* ASSIGNED TASK
Continue the blog post below about fate, destiny, and the narrator's feelings for J, starting right after its final sentence.
[SUPPLIED TEXT — start]
Dreary Day Thoughts on Fate, Destiny, and the Devastating Power of Love:
When the weather is icky and there's nothing to do, it leaves a lot of time for introspection...and wine. So, of course, I've been psycho-analyzing and
over-analyzing my current dating dilemma. I've had several late-night roomie therapy sessions with Jill lately, and recently, we got to talking about signs.
Remember J, my "vintage guy?" We've been spending a lot of time together, and while I truly enjoy his company and learning more about him, I am at a loss of what to do. It's all so very confusing. We've had a very eventful, complicated history that has lasted over a decade. J knows me, and likes me anyways. He knows when I'm faking a smile and when I'm acting angry because I'm really hurt, and he doesn't hesitate to call me out for doing either one. Most of all, J knows, too well, that when things start to get serious between he & I, I bolt. And usually I bolt straight into the arms of someone or something that is terrible for me.
So, here's the deal; I'm not bolting. This little relationshippy friendship project of mine has the potential to devastate me -I can feel it. I'm invested, and not just for history's sake. I'm really diggin' this guy with the ocean-blue eyes. He's got me hooked, and not for the usual reasons. Usually, I pick guys with problems. Nothing super serious like substance abuse or sociopathic tendencies, but I oftentimes find myself sticking with someone because the pros technically outweigh the cons and well, I love a good people-puzzle.
Not this time. I, very genuinely, want and accept this man for exactly who he is, right now. Flaws and all. Weird, huh? My first thought? This can not end well for me...prepare yourself, my heart. Putting the typical, Vanessa, "doom and gloom" mentality for happiness aside for a moment, this whatevership also has the potential to be something good, something real. Let me just tell you, dear readers, I would give anything for something real. I feel like I've gone through a good portion of my life, faking. I've faked smiles, relationships, friendships, kisses...and well, let's just say I'm a pretty good actress when it comes to certain things. It used to bother me immensely that this man can call my bluff, but now, I'm so grateful for it.
[SUPPLIED TEXT — finish]
[EXCERPTED RECORDS — start]
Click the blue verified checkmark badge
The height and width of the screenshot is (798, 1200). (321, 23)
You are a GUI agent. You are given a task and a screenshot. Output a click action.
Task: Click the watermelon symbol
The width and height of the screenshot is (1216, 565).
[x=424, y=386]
[EXCERPTED RECORDS — finish]
* RESPONSE BOX
At times, I find myself being so open, honest, and venerable with him, it terrifies me and leaves me teary-eyed and shaking. I only wish I was being over-dramatic when I say this, but he, quite literally, makes me weak in the knees. Gross. I'll pause a moment for those of you with sensitive gag reflexes, I apologize. I'll ramble about something else now.
Back to the signs, do you believe in them? Coincidence or fate? I know the spirit likes to speak to us with a still, small voice...but every now and then, don't you long for the Old Testament, booming voice of God? It'd be nice if He would send a dove or a pillar of fire or something, because I sure could use a sign right about now. Despite my best efforts, this man seems to keep finding his way back into my life, and I seem to continuously stumble, trip, or fall back into his.
So, what gives? Is the universe, or rather, the Creator of the universe, trying to tell me something? Have I really been spending all these years complaining about how I long for a true friend, and a true love, all the while overlooking the fact that this person was the same person I was complaining to? If so, why does something disastrous usually happen to prevent us from actually being together? Which is it, star-crossed or pre-destined?
I haven't a clue. But with each kiss, each conversation, each time he takes my hand or touches my face and smiles, I think I'm getting a little closer to figuring it out.
"This bud of love, by summer's ripening breath,
May prove a beauteous flower when next we meet."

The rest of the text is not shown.